(Extracted records)
▽

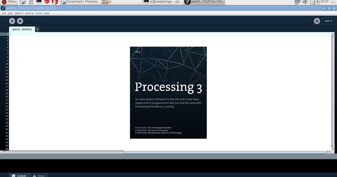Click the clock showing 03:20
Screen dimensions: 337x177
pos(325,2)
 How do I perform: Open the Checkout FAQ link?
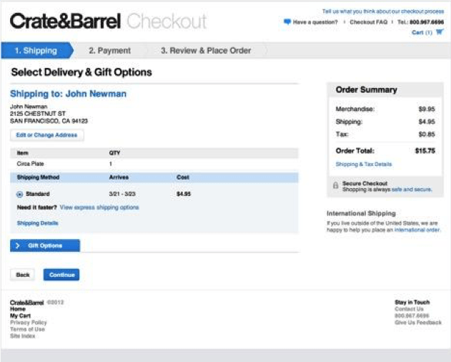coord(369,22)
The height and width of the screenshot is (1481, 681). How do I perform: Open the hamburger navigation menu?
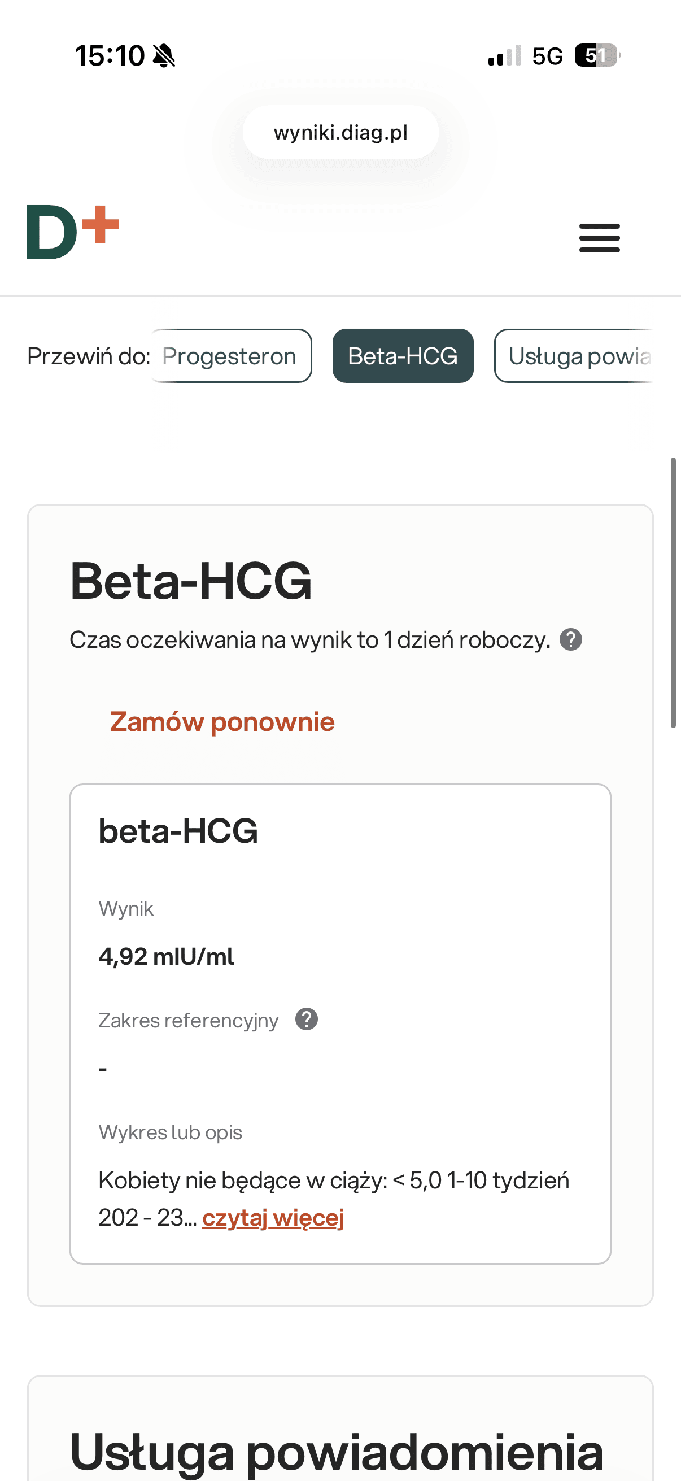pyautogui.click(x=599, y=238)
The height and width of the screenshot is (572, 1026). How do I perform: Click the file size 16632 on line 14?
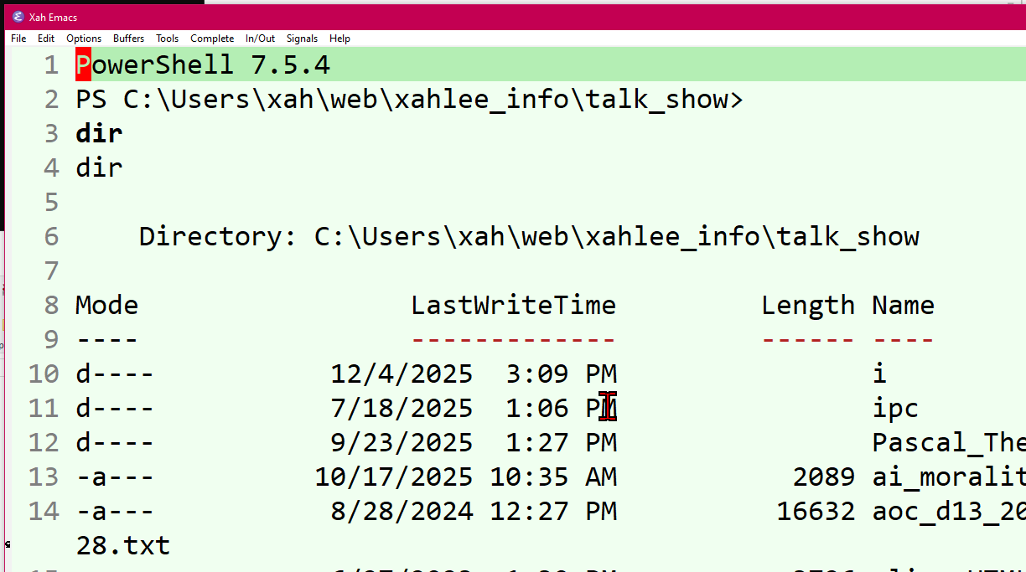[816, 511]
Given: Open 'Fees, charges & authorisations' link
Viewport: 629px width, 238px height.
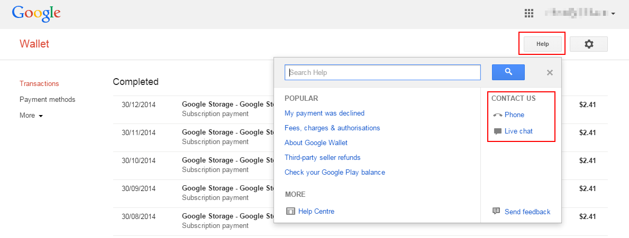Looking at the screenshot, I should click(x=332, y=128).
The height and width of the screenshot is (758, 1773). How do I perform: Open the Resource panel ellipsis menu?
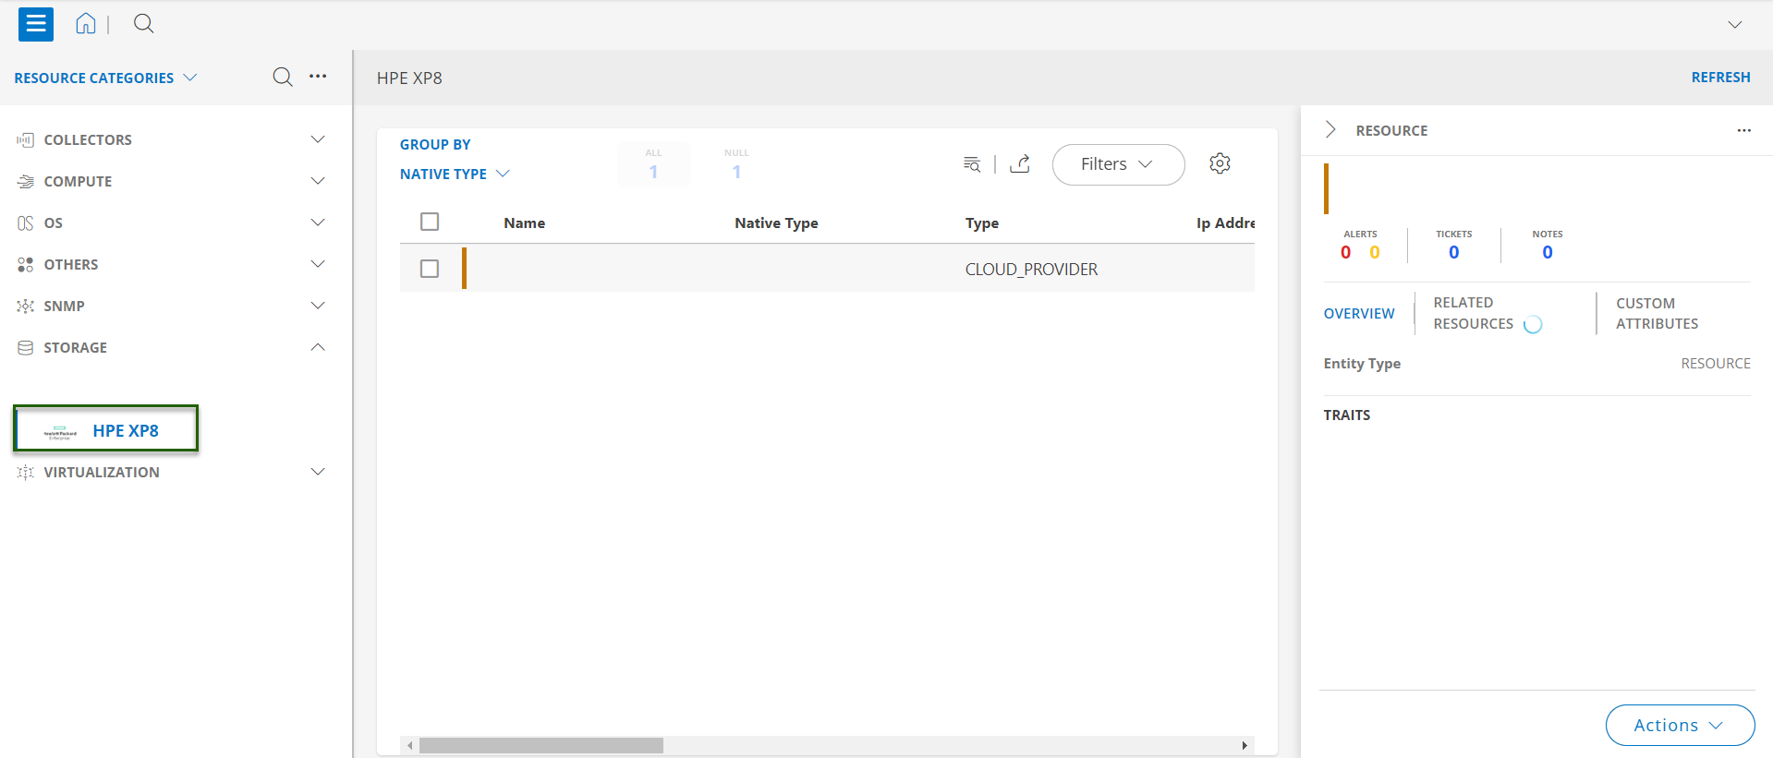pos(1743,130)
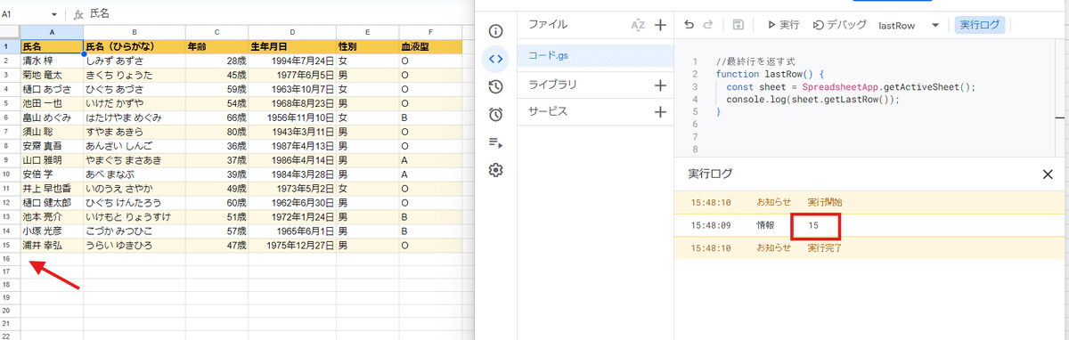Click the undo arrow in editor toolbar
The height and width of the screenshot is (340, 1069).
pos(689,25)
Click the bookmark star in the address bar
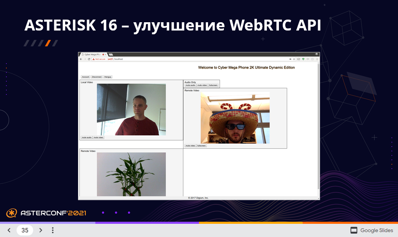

△

_TRY IT:_ From the line that contains "How do I perform: Open the Checkout" down to the last line of the entries above, copy every line exactly and leave out the pictures.

_EXERCISE OUTPUT:_
 How do I perform: Open the Checkout FAQ link?
coord(369,22)
The height and width of the screenshot is (1481, 681). How do I perform: Open the hamburger navigation menu?
pyautogui.click(x=599, y=238)
The height and width of the screenshot is (572, 1026). How do I perform: Click the file size 16632 on line 14?
[816, 511]
Given: Open 'Fees, charges & authorisations' link
Viewport: 629px width, 238px height.
Looking at the screenshot, I should click(x=332, y=128).
The height and width of the screenshot is (758, 1773). How do I perform: Open the Resource panel ellipsis menu?
pos(1743,130)
Click the undo arrow in editor toolbar
The height and width of the screenshot is (340, 1069).
pos(689,25)
Click the bookmark star in the address bar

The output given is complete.